Kate Ward

Personal information
- Full name: Katherine Ann Ward
- Date of birth: January 29, 1994 (age 31)
- Height: 5 ft 4 in (1.63 m)
- Position: Midfielder

College career
- Years: Team / Apps / (Gls)
- 2012–2015: Appalachian State Mountaineers / 47 / (5)

International career^{‡}
- 2009–: US Deaf WNT / 33 / (8)

Managerial career
- 2017–2018: VCU Rams (graduate assistant)
- 2019–2022: UTEP Miners (assistant coach)
- 2022–: High Point Panthers (assistant coach)

Medal record
Women's deaf soccer
Representing United States
Deaflympics
| Gold medal – first place | 2009 Taipei | Team |
| Gold medal – first place | 2013 Sofia | Team |
| Gold medal – first place | 2021 Caxias Do Sul | Team |
World Deaf Football Championships
| Gold medal – first place | 2012 Ankara | Team |
| Gold medal – first place | 2016 Italy | Team |
| Gold medal – first place | 2023 Kuala Lumpur | Team |

= Kate Ward =

American soccer player (born 1994)

Katherine Ann Ward (born January 29, 1994) is an American soccer player and coach. She captains the United States women's deaf national team and is an assistant coach for the High Point University women's soccer team.

With the deaf national team, Ward is a three-time Deaflympics gold medalist (2009, 2013, and 2021) and three-time World Deaf Football Champion (2012, 2016, and 2023). She played college soccer at Appalachian State and previously was an assistant coach at Virginia Commonwealth University and the University of Texas at El Paso.

==Early life and college career==

Ward began playing soccer at age four. She played for various club teams, including Atlanta Fire United and Tophat SC. She also played for the Georgia Olympic Development Program (ODP) team. She played four years of high school soccer at St. Pius X Catholic High School in Atlanta, helping win the NSCAA national championships in 2009 and three state titles from 2009 to 2011.

===Appalachian State Mountaineers, 2012–2015===

Ward played college soccer for the Mountaineers at Appalachian State University, making 47 appearances over four seasons. She graduated magna cum laude with a bachelor's degree in cellular and molecular biology in 2016.

==International career==

Ward was first invited to try out for the women's deaf national team at age 12. At age 15, she knew little sign language before joining the team for the 2009 Summer Deaflympics in Taiwan, where she was a flag bearer for her country at the opening ceremony. She started every match to help the team win gold, scoring two goals, including one in the final, and was the youngest goalscorer in tournament history. She started every game at her next international tournament, the 2012 World Deaf Football Championships in Turkey, and recorded one goal and four assists as United States took the gold medal. She continued to win gold with the team at the 2013 Deaflympics in Bulgaria, where she opened scoring in the final, and the 2016 World Championships in Italy.

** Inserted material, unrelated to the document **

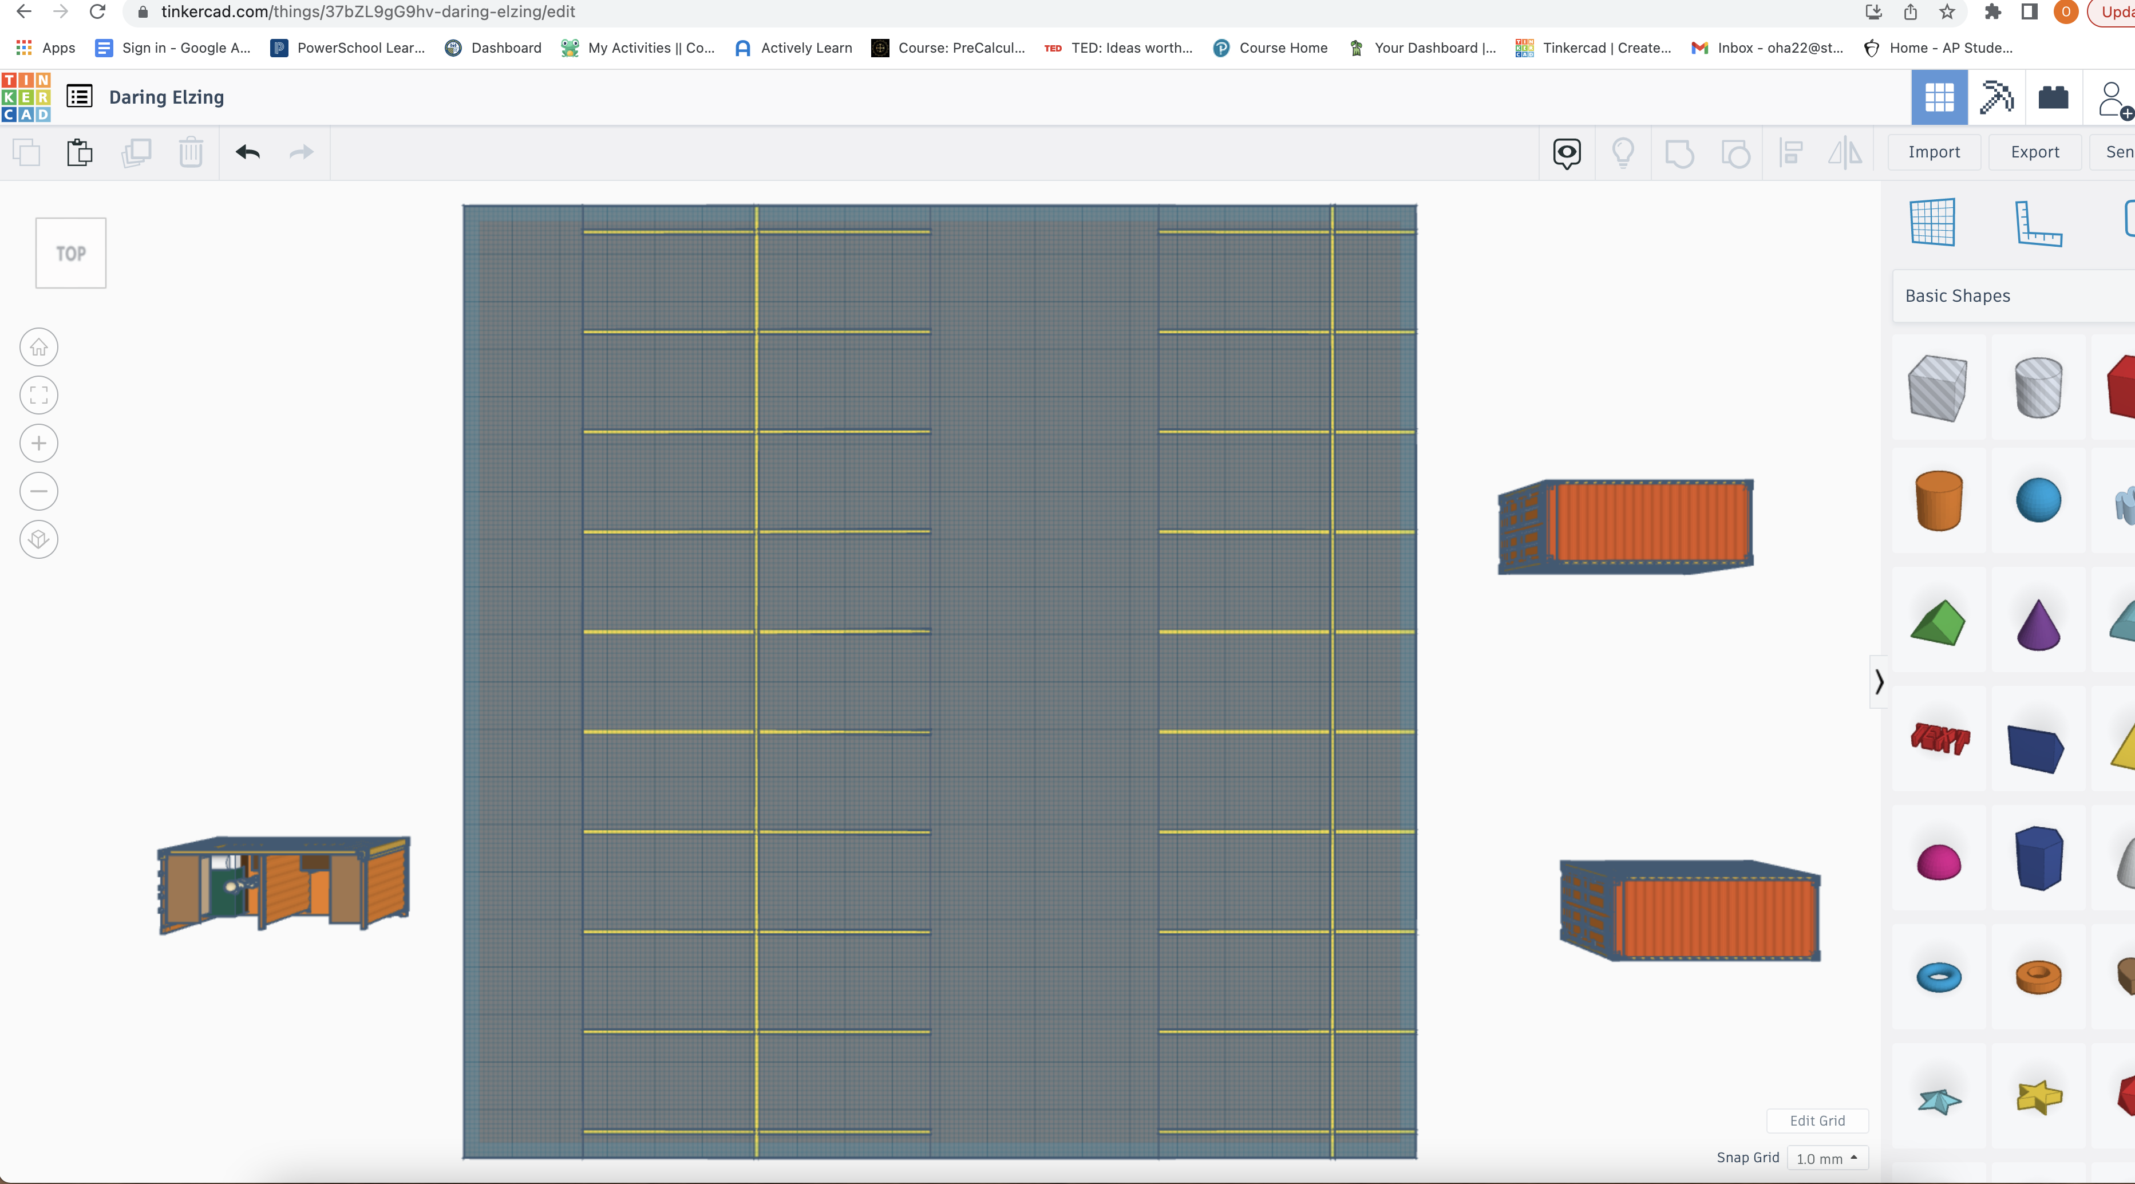Click the Export button
The image size is (2135, 1184).
pos(2034,152)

Ward captained the team at the 2021 Deaflympics in Brazil, where she led the United States to another gold medal, though she had to be subbed out in the final due to injury while the team prevailed on penalties. Following the tournament, she was a finalist for the Best Female Athlete with a Disability ESPY Award. She won her sixth international gold medal at the 2023 World Championships in Malaysia.

==Coaching career==

Before deciding to coach soccer, Ward considered entering otorhinolaryngology (ear, nose, and throat) or physical therapy and spent a gap year after college in a physical therapy clinic. She volunteered as a high school coach at the Atlanta Area School for the Deaf and her alma mater, St. Pius X. In 2017, she enrolled in the Center for Sport Leadership at Virginia Commonwealth University, where she was a graduate assistant for the VCU Rams women's soccer team, and received her Master of Education in sports leadership in 2018.

Ward became an assistant coach for the UTEP Miners women's soccer program in 2019. She joined the High Point Panthers women's soccer team as an assistant coach in 2022.

==Personal life==

Ward was raised in Chamblee, a suburb of Atlanta, Georgia, one of three children born to Tony and Joan Ward. Her family realized when she was three years old that she was deaf in one ear and hard of hearing in the other. She became totally deaf at the age of six and had surgery to wear cochlear implants.

Ward has served on the board of directors of the USA Deaf Soccer Association since 2014.